Directions for this task: Every line of the material must be restated exactly, though not its pictures.

** Opening Data records block **

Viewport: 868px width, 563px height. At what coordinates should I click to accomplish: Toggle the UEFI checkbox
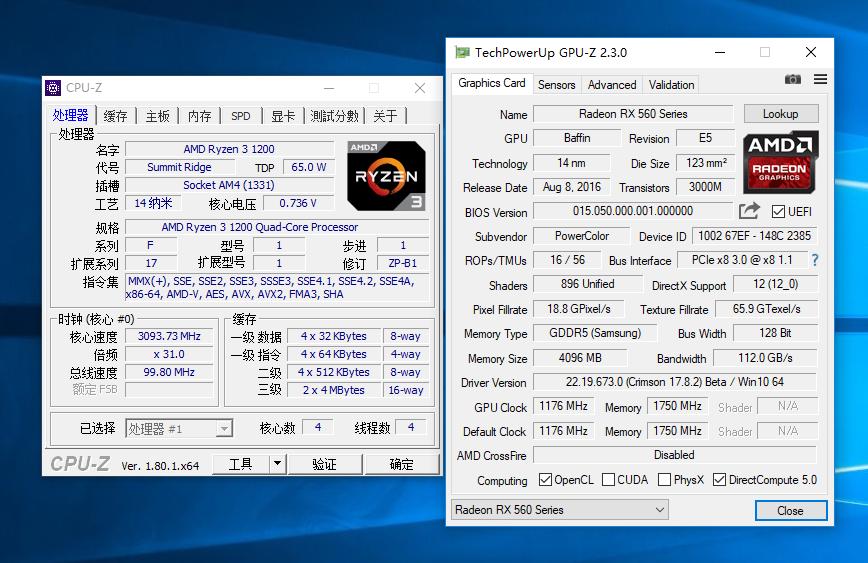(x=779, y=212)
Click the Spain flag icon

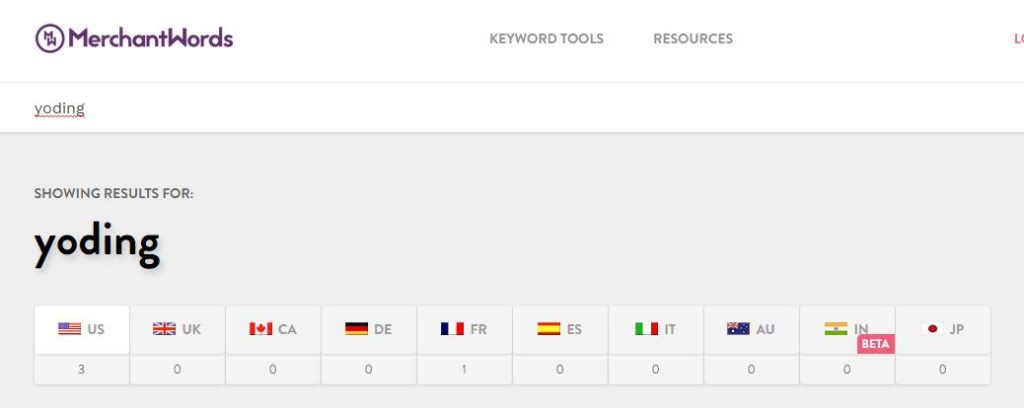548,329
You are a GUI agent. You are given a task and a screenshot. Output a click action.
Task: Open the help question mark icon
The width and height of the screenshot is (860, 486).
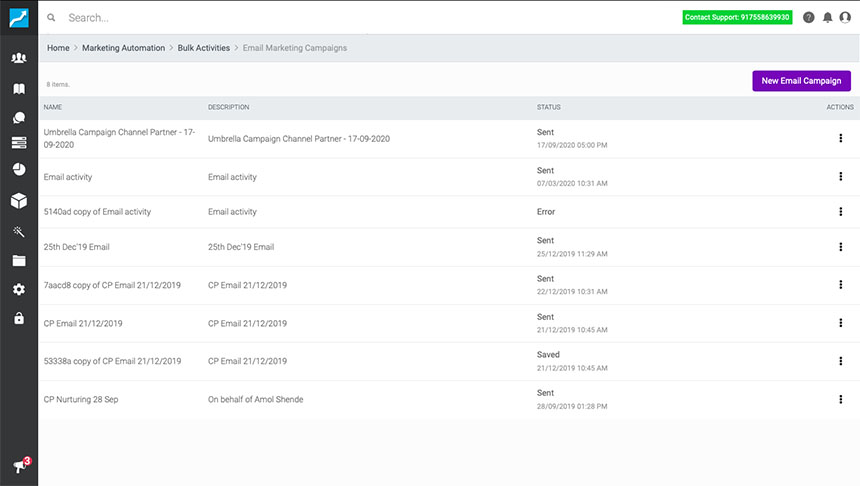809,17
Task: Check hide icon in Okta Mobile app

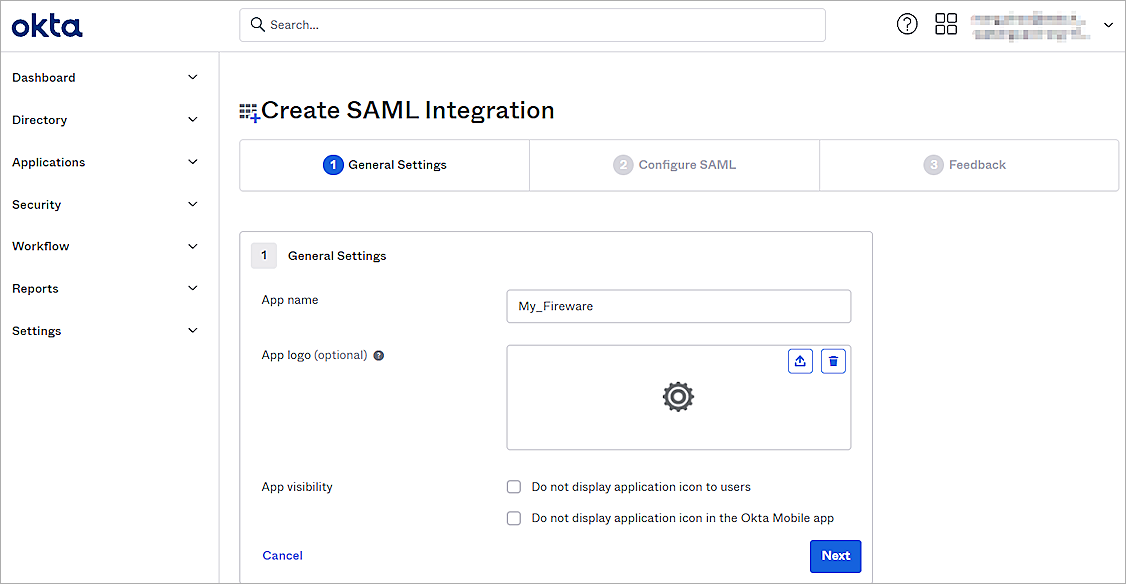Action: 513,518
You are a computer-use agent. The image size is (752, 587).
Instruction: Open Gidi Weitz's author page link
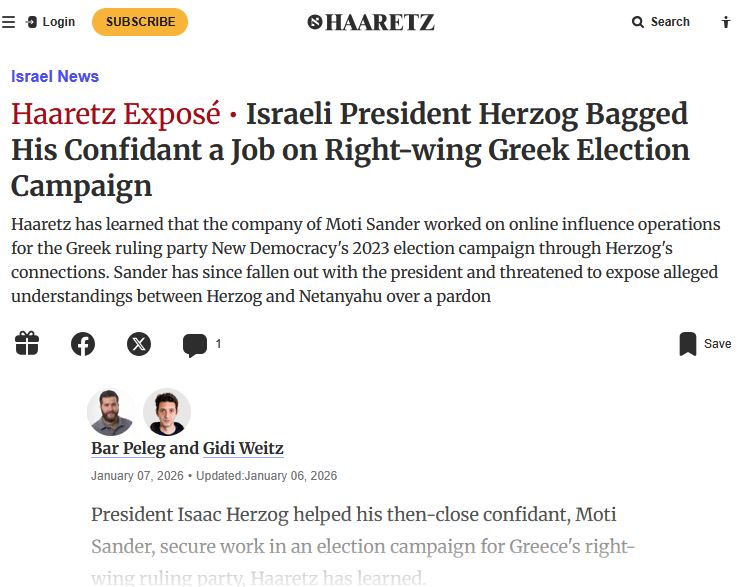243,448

** Closing Data records block **

Exercise response:
Viewport: 868px width, 563px height. At what coordinates should I click to accomplish: Toggle the UEFI checkbox
(x=779, y=212)
Click the Spain flag icon

548,329
You are a GUI agent. You are given a task and a screenshot. Output a click action.
Task: Open the help question mark icon
The width and height of the screenshot is (860, 486).
809,17
Task: Check hide icon in Okta Mobile app

Action: 513,518
You are a computer-use agent. The image size is (752, 587).
Instruction: Open Gidi Weitz's author page link
243,448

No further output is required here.